Error: no input dimensions given wen trying to deploy gaze detection model

Hi, I am trying to deploy the gaze detection model. I am following the steps explained here TLT CV Inference Pipeline Quick Start Scripts — Transfer Learning Toolkit 3.0 documentation . However, when I run tlt_cv_init.sh I get the follow error: Error: no input dimensions given. This happen in this step: ./tlt_cv_compile.sh gaze $tlt_encode_key_gaze (inside tlt_cv_init.sh file)

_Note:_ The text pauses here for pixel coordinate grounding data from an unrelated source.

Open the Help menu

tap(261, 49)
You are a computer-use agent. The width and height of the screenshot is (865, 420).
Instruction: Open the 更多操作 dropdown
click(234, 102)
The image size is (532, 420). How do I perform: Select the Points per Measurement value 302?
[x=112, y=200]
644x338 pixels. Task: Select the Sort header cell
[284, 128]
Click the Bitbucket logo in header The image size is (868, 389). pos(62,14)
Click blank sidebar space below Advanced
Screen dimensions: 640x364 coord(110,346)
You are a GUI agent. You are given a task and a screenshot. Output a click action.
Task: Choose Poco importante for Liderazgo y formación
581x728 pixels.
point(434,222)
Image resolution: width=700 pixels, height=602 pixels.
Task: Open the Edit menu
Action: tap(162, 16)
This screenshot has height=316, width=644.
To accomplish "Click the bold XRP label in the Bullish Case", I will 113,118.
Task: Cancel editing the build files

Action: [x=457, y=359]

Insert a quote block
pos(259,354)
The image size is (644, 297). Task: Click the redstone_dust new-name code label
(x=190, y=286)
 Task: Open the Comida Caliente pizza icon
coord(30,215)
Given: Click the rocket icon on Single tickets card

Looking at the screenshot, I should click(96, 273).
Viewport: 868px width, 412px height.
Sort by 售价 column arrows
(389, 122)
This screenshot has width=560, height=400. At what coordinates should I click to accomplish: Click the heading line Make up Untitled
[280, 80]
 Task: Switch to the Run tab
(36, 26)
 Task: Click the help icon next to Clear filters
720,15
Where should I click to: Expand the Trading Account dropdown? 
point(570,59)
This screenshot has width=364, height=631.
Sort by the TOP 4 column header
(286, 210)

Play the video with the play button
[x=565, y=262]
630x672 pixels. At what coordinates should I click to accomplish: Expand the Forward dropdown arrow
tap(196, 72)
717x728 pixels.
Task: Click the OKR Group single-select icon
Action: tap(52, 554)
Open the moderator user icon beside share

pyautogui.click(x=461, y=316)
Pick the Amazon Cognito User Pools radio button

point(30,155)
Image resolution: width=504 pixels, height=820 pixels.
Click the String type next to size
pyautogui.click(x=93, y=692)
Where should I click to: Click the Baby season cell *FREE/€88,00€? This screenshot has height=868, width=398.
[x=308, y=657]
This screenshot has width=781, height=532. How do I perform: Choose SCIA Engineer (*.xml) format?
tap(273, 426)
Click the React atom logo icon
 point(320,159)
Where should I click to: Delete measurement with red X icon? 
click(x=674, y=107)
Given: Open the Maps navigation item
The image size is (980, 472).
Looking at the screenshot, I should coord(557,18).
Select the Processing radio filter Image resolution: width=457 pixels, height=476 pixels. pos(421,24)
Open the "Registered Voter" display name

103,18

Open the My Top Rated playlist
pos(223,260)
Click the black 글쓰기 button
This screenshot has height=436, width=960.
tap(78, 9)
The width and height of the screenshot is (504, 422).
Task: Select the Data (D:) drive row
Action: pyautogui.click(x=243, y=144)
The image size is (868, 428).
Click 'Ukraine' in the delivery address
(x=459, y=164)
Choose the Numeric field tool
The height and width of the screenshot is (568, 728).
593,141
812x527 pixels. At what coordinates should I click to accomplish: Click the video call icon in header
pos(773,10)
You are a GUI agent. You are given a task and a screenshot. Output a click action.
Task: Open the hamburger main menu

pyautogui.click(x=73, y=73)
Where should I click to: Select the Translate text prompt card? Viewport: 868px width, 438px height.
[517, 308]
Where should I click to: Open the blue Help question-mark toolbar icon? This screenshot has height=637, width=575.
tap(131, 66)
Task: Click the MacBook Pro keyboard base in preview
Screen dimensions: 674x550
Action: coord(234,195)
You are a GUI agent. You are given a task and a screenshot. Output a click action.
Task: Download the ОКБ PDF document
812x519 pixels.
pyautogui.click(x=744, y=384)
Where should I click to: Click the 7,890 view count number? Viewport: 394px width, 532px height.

I already check the models, model.etlt is in the right directory, however, I did not find the model.plan in the path ${repo_location}/gaze_facegrid_tlt/1/

Can someone help me?

Thanks

I am using Docker.
My Dockerfile is :

syntax=docker/dockerfile:1

FROM ubuntu:18.04

RUN apt-get update
RUN apt-get -y upgrade

RUN apt-get install -y wget
zip
vim

Install docker

RUN apt install -y apt-transport-https ca-certificates curl software-properties-common gnupg-agent
RUN curl -fsSL https://download.docker.com/linux/ubuntu/gpg | apt-key add -
RUN add-apt-repository “deb [arch=amd64] Index of linux/ubuntu/ bionic stable”
RUN apt-get install -y docker-ce docker-ce-cli containerd.io

NGC CLI binary

RUN cd /usr/local/bin && wget -O ngccli_cat_linux.zip https://ngc.nvidia.com/downloads/ngccli_cat_linux.zip && unzip -o ngccli_cat_linux.zip && chmod u+x ngc
RUN --mount=type=secret,id=apisecret,dst=/secret/apisecret.txt cat secret/apisecret.txt | ngc config set

TLT

RUN ngc registry resource download-version “nvidia/tlt_cv_inference_pipeline_quick_start:v0.1-dp”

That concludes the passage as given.